Para Adam Cohen, 35, químico da Harvard University também vencedor, o prêmio impulsiona sua dedicação a projetos mais arriscados. “Estou sempre cheio de ideias malucas”, brinca Cohen, “Acho que o reconhecimento e o apoio tornarão mais fácil fazer coisas não convencionais, ou explorar novas direções”.

O trabalho anterior de Cohen não é nem um pouco convencional. Ele inseriu uma proteína extraída de uma bactéria exótica do Mar Morto em neurônios, fazendo essas células cerebrais emitirem pulsos luminosos quando se comunicavam por sinais elétricos. Observar essa luz ajudará cientistas a estudar a interação de neurônios. “O cérebro é um dos elementos mais misteriosos do Universo... e isso nos permite ver o que está acontecendo dentro de nossas próprias células”, aponta ele. “Cada pensamento, sentimento, esperança e sonho que temos está codificado nesses padrões de impulsos elétricos”.

Rachel Wilson, 40, também passa seu tempo desvendando os mistérios do cérebro, mas de uma maneira muito diferente. Wilson, neurobióloga de Harvard, recebeu seu prêmio por estudar o cérebro de moscas das frutas e tentar decodificar os sinais elétricos que dão origem a fenômenos complexos, como a sensação de cheiro. “Se compreendermos como funciona o cérebro de uma mosca, teremos um modelo melhor para a abordagem de cérebros mais complexos”, explicou Wilson em uma declaração preparada.  

Wilson, Soljačić e Cohen sobreviveram a um processo que selecionou 322 indicados de 164 universidades dos Estados Unidos até restarem 30 finalistas e, por fim, três vencedores. Os três já são super estrelas que venceram outros prêmios reconhecidos. Em 2008, Wilson e Soljačić receberam Bolsas MacArthur – conhecidas popularmente como “bolsas de gênios” – e em 2011 Cohen recebeu uma bolsa da Fundação Alfred P. Sloan.

Dadas essas conquistas, sem mencionar que eles são professores de Harvard e do MIT, duas das mais respeitadas universidades do mundo, é justo imaginar se os novos prêmios vão alterar a trajetória de suas carreiras. “Essa é uma ótima pergunta”, comenta Gorre, observando que como esse prêmio é muito novo, só o tempo dirá. Além do prestígio e do dinheiro, a esperança de Gorre é que o prêmio traga mais atenção a esses acadêmicos. “O que esperamos conseguir individualmente para eles é que possam falar sobre seu trabalho para uma audiência maior”, explica ela.

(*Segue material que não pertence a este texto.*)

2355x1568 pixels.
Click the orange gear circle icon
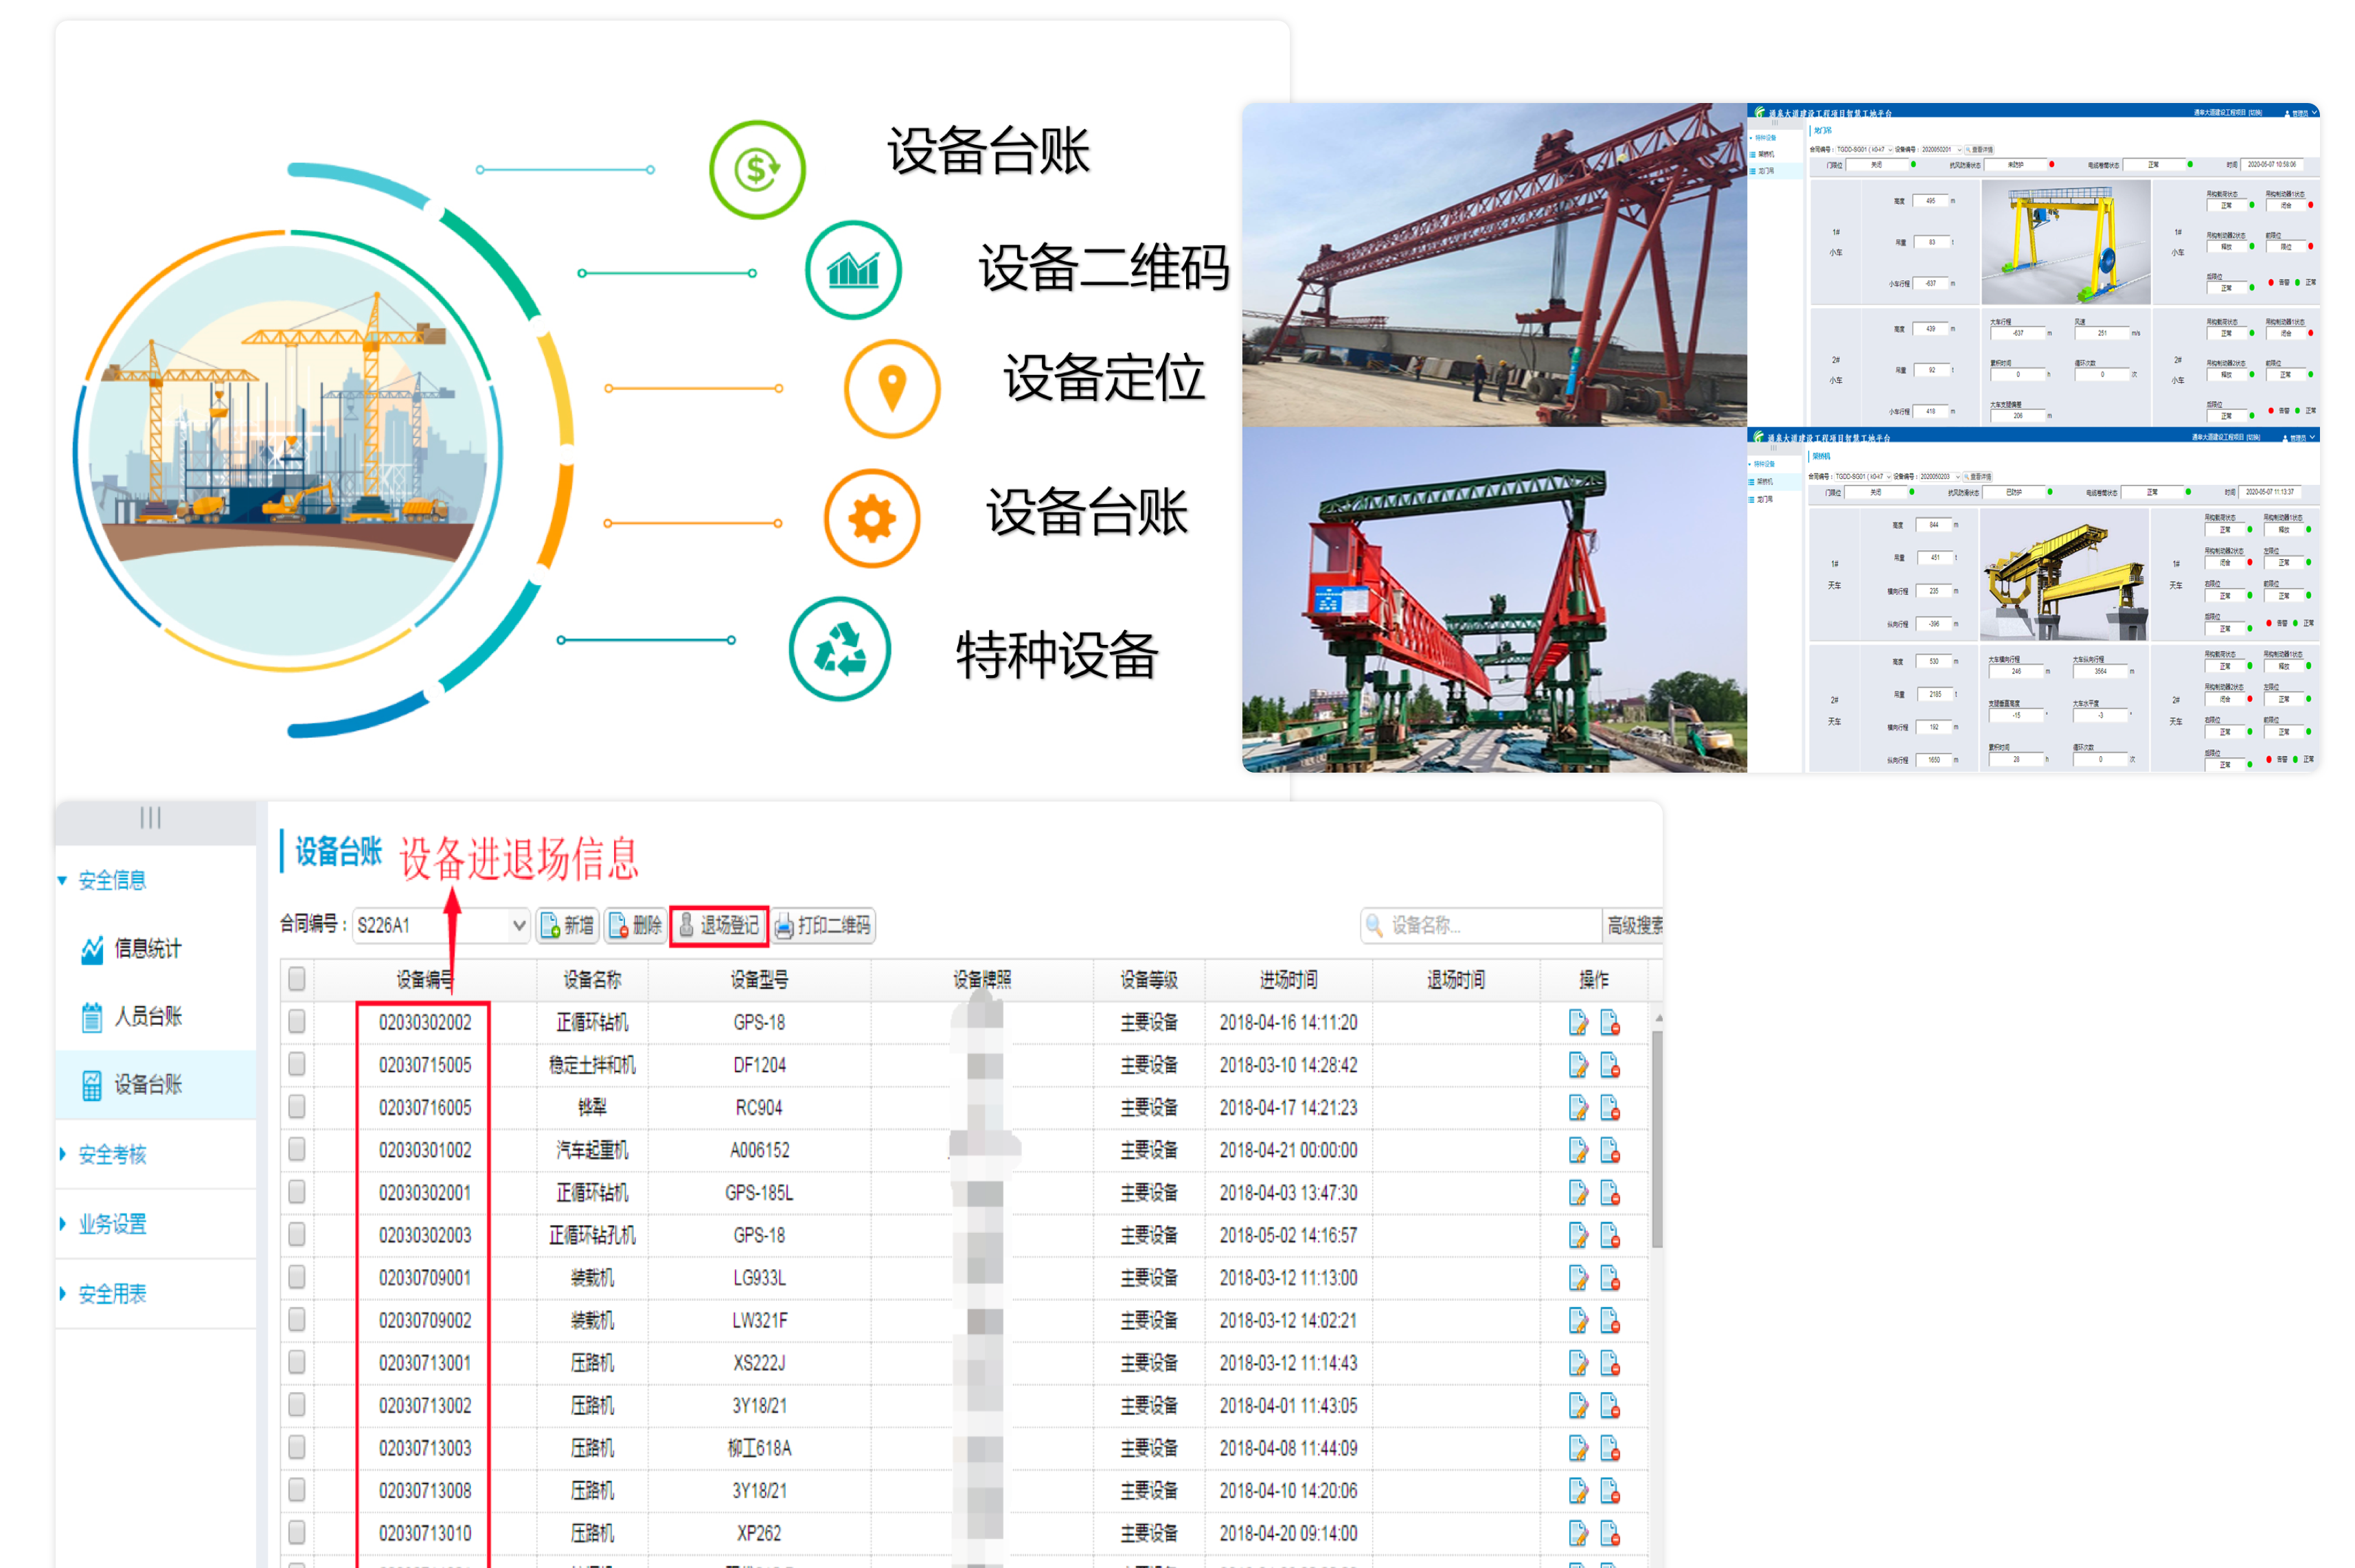point(871,519)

Revelar cientistas inspiradores poderia diferenciar o Prêmio Blavatnki de outras bolsas e concessões, prêmios acadêmicos mais tradicionais. “Vamos premiar para colocar um pessoal mais jovem no palco e deixar que eles nos mostrem como são bons”.

Cohen concorda, comentando que, ainda que espere que o prêmio vá ajudá-lo a desenvolver novas pesquisas inovadoras, seu maior efeito poderia ser para inspirar outros. “Eu realmente acho que o impacto de prêmios como este”, explica Cohen, “é maior sobre cientistas jovens que ainda estão tentando decidir o que fazer ao mostrar que é possível ser jovem e fazer coisas novas, e que existe muito o que explorar e descobrir”.